Required action :: Your answer should be one number, the count of lines in the listing below containing the word "each".

Provided data ::

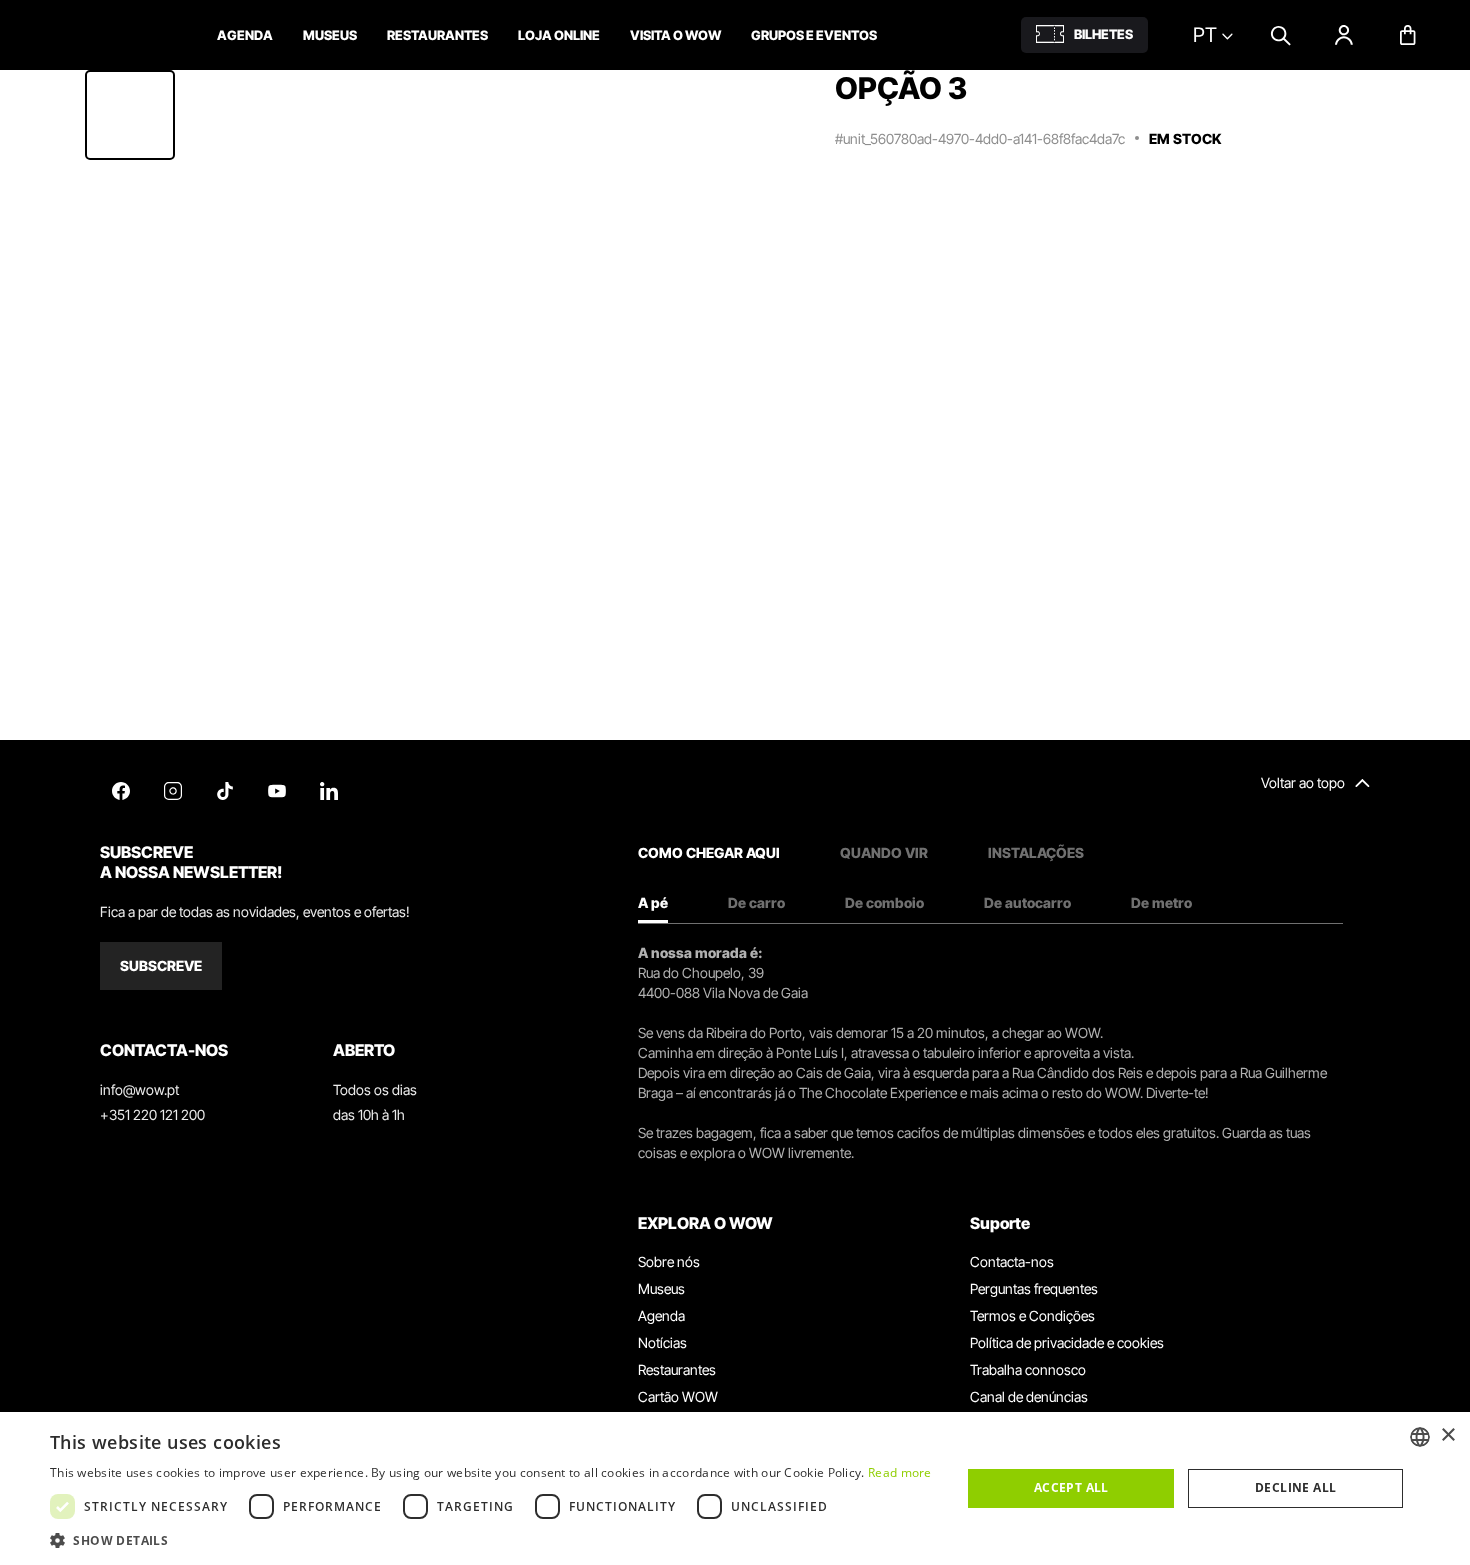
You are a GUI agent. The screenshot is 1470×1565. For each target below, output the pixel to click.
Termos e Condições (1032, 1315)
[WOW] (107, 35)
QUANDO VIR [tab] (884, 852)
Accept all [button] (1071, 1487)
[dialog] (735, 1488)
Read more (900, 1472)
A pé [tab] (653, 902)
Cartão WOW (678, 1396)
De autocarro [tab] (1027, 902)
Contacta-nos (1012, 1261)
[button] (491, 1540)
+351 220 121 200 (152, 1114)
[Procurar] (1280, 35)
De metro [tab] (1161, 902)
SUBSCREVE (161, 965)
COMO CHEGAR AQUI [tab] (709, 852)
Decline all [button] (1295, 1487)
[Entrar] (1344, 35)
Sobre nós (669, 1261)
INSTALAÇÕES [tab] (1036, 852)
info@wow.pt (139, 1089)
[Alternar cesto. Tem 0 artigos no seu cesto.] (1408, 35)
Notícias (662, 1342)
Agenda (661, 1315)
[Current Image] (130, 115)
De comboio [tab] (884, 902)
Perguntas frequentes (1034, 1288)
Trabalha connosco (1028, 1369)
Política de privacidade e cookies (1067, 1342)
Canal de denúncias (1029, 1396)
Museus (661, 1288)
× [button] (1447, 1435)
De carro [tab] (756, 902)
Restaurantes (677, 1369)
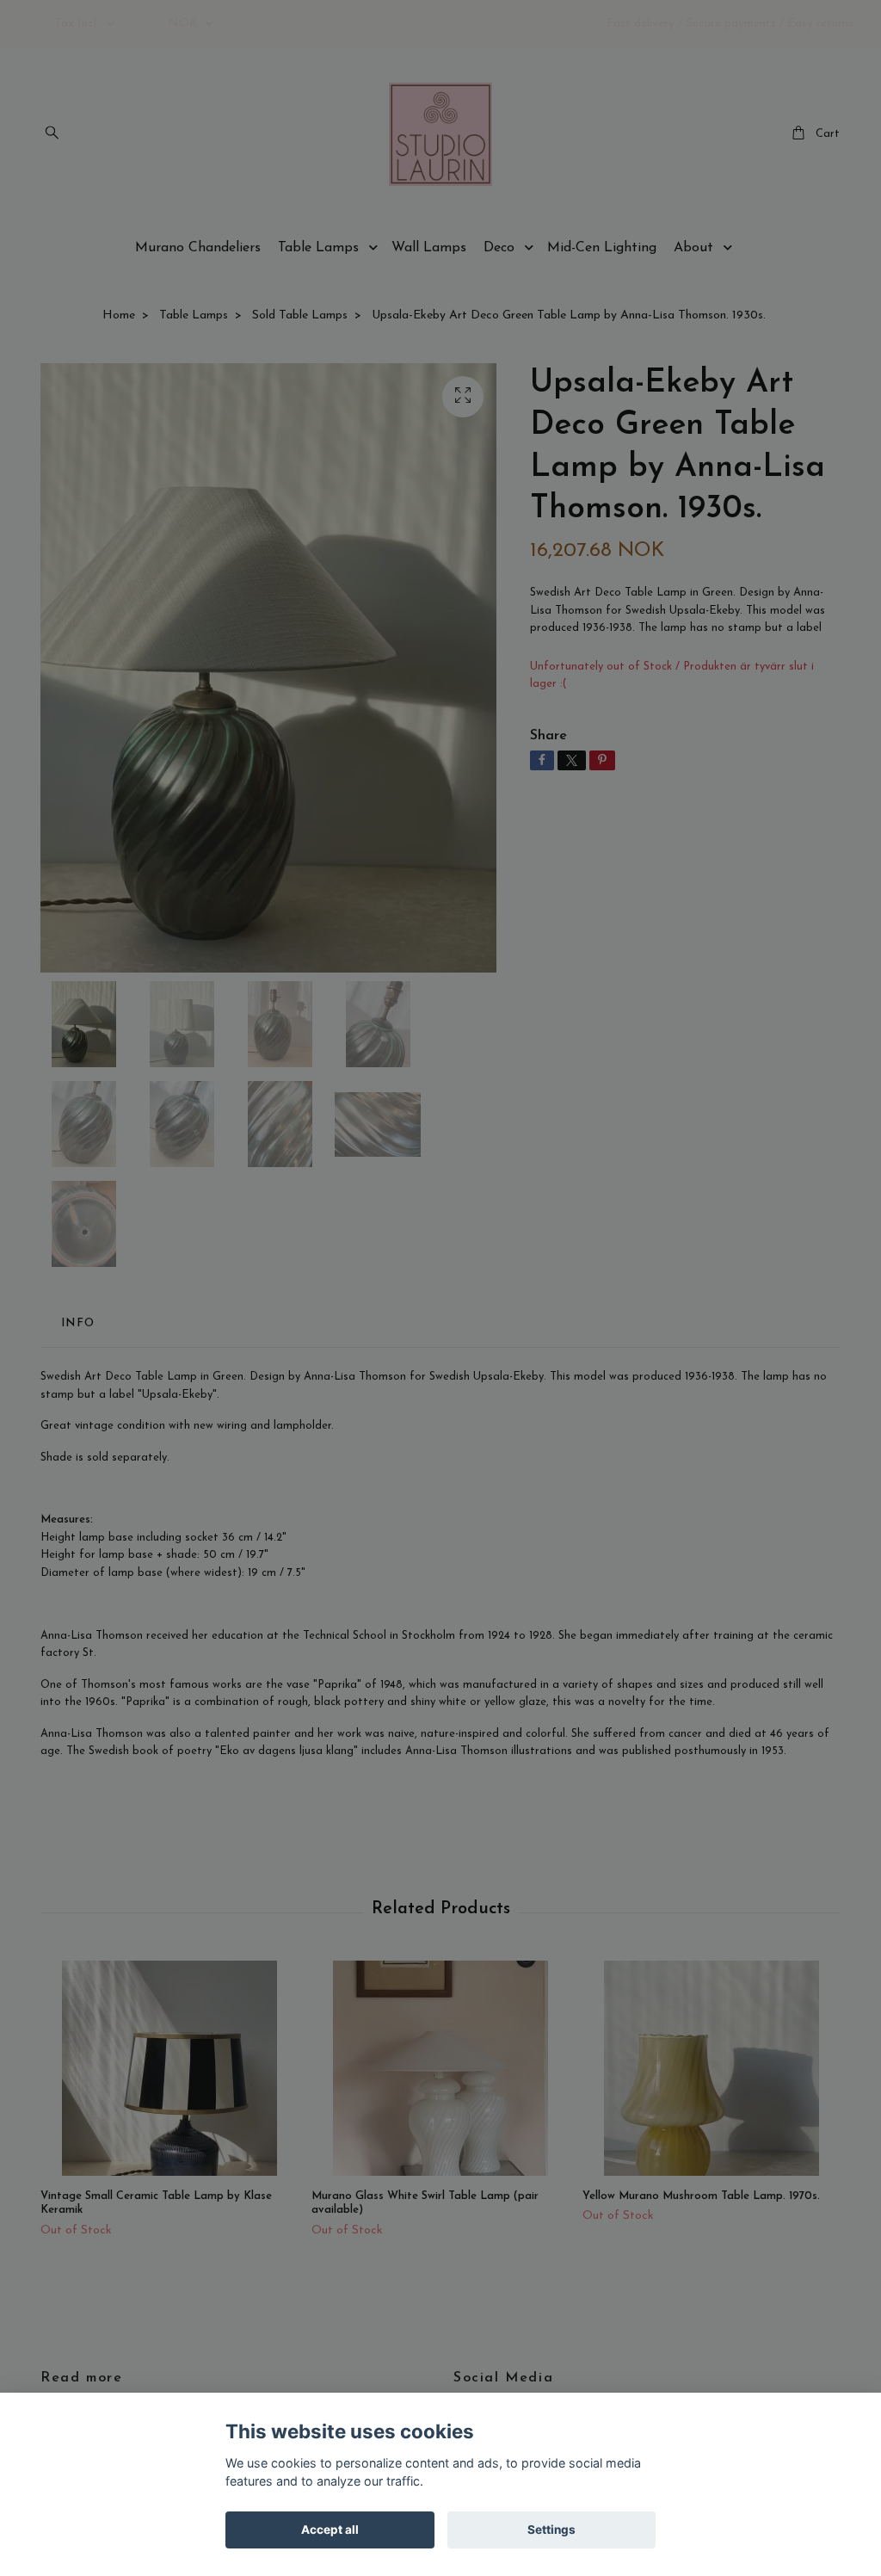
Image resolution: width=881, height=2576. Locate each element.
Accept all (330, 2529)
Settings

Exercise output :: 2